# [Work instructions]
A faithful copy of the listing below is needed, with its pictures left out.

◆ ◆ ◆

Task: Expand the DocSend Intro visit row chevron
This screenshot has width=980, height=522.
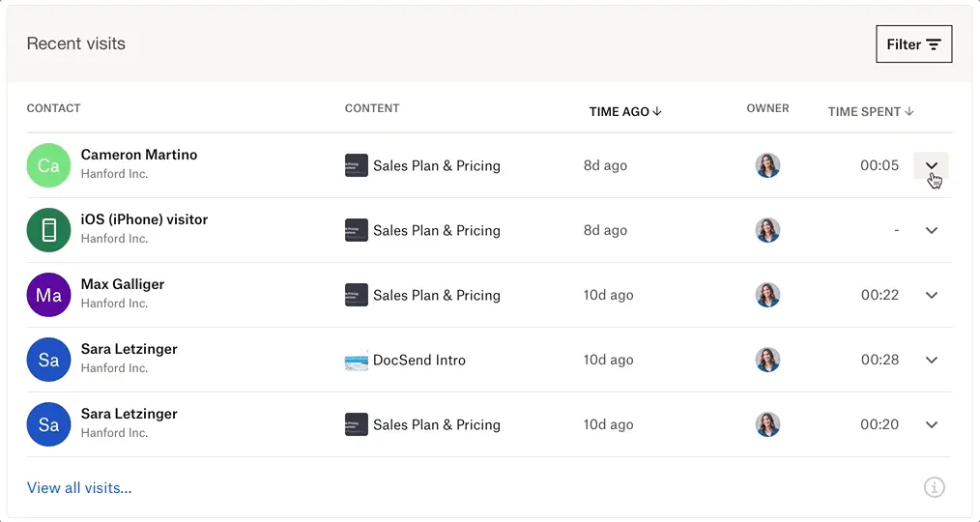Action: tap(932, 360)
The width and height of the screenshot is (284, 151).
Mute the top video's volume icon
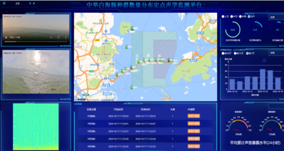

◆ ◆ ◆

# [Solution below]
Task: Expand the DocSend Intro visit row chevron
This screenshot has width=980, height=522.
Action: tap(932, 360)
The width and height of the screenshot is (284, 151).
Mute the top video's volume icon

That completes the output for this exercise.